▸ **RECORDED INFORMATION**

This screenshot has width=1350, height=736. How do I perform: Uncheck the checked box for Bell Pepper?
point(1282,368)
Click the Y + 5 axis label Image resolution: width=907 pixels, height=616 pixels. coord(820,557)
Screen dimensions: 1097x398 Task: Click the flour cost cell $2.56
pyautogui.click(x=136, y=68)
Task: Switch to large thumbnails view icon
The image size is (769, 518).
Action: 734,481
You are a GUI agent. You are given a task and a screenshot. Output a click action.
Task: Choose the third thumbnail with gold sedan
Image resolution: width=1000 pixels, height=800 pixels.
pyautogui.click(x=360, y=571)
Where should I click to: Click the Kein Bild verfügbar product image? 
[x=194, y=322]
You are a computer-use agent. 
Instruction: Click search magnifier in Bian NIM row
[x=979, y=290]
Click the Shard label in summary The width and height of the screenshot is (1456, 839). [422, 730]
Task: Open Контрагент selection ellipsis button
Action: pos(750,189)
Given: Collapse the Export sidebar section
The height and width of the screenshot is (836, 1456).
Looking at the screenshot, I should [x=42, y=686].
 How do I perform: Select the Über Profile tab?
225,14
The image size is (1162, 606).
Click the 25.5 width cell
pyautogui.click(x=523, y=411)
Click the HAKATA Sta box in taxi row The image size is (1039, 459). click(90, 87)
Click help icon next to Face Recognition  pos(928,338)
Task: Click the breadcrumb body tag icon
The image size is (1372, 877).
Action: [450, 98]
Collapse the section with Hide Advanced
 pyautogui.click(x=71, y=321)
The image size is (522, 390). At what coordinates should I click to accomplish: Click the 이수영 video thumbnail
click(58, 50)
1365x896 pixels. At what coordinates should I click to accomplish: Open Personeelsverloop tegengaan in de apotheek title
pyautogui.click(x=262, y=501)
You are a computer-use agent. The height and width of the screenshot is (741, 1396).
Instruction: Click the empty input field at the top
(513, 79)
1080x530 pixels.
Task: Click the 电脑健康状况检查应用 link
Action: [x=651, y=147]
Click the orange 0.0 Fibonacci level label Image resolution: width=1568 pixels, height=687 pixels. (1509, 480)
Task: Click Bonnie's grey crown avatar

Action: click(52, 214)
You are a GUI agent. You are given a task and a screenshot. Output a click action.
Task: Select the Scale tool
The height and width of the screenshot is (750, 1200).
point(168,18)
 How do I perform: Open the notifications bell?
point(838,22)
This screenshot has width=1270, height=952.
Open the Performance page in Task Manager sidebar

▸ **WHAT IS EXPECTED**
Each of the records is to be written out again exactly.

▸ **REPLY**
This screenshot has width=1350, height=736. How do I perform: Uncheck the checked box for Bell Pepper?
point(1282,368)
Click the Y + 5 axis label Image resolution: width=907 pixels, height=616 pixels. coord(820,557)
Screen dimensions: 1097x398 Task: Click the flour cost cell $2.56
pyautogui.click(x=136, y=68)
Task: Switch to large thumbnails view icon
The image size is (769, 518).
Action: 734,481
You are a GUI agent. You are given a task and a screenshot. Output a click action.
Task: Choose the third thumbnail with gold sedan
Image resolution: width=1000 pixels, height=800 pixels.
pyautogui.click(x=360, y=571)
Where should I click to: Click the Kein Bild verfügbar product image? 
[x=194, y=322]
You are a computer-use agent. 
Instruction: Click search magnifier in Bian NIM row
[x=979, y=290]
Click the Shard label in summary The width and height of the screenshot is (1456, 839). [422, 730]
Task: Open Контрагент selection ellipsis button
Action: pos(750,189)
Given: Collapse the Export sidebar section
The height and width of the screenshot is (836, 1456).
Looking at the screenshot, I should [x=42, y=686].
 How do I perform: Select the Über Profile tab?
225,14
The image size is (1162, 606).
Click the 25.5 width cell
pyautogui.click(x=523, y=411)
Click the HAKATA Sta box in taxi row The image size is (1039, 459). click(90, 87)
Click help icon next to Face Recognition  pos(928,338)
Task: Click the breadcrumb body tag icon
The image size is (1372, 877).
Action: [450, 98]
Collapse the section with Hide Advanced
 pyautogui.click(x=71, y=321)
The image size is (522, 390). At what coordinates should I click to accomplish: Click the 이수영 video thumbnail
click(58, 50)
1365x896 pixels. At what coordinates should I click to accomplish: Open Personeelsverloop tegengaan in de apotheek title
pyautogui.click(x=262, y=501)
You are a computer-use agent. The height and width of the screenshot is (741, 1396).
Instruction: Click the empty input field at the top
(513, 79)
1080x530 pixels.
Task: Click the 电脑健康状况检查应用 link
Action: [x=651, y=147]
Click the orange 0.0 Fibonacci level label Image resolution: width=1568 pixels, height=687 pixels. (1509, 480)
Task: Click Bonnie's grey crown avatar

Action: click(52, 214)
You are a GUI agent. You are given a task and a screenshot. Output a click action.
Task: Select the Scale tool
The height and width of the screenshot is (750, 1200).
point(168,18)
 How do I perform: Open the notifications bell?
point(838,22)
This screenshot has width=1270, height=952.
Open the Performance page in Task Manager sidebar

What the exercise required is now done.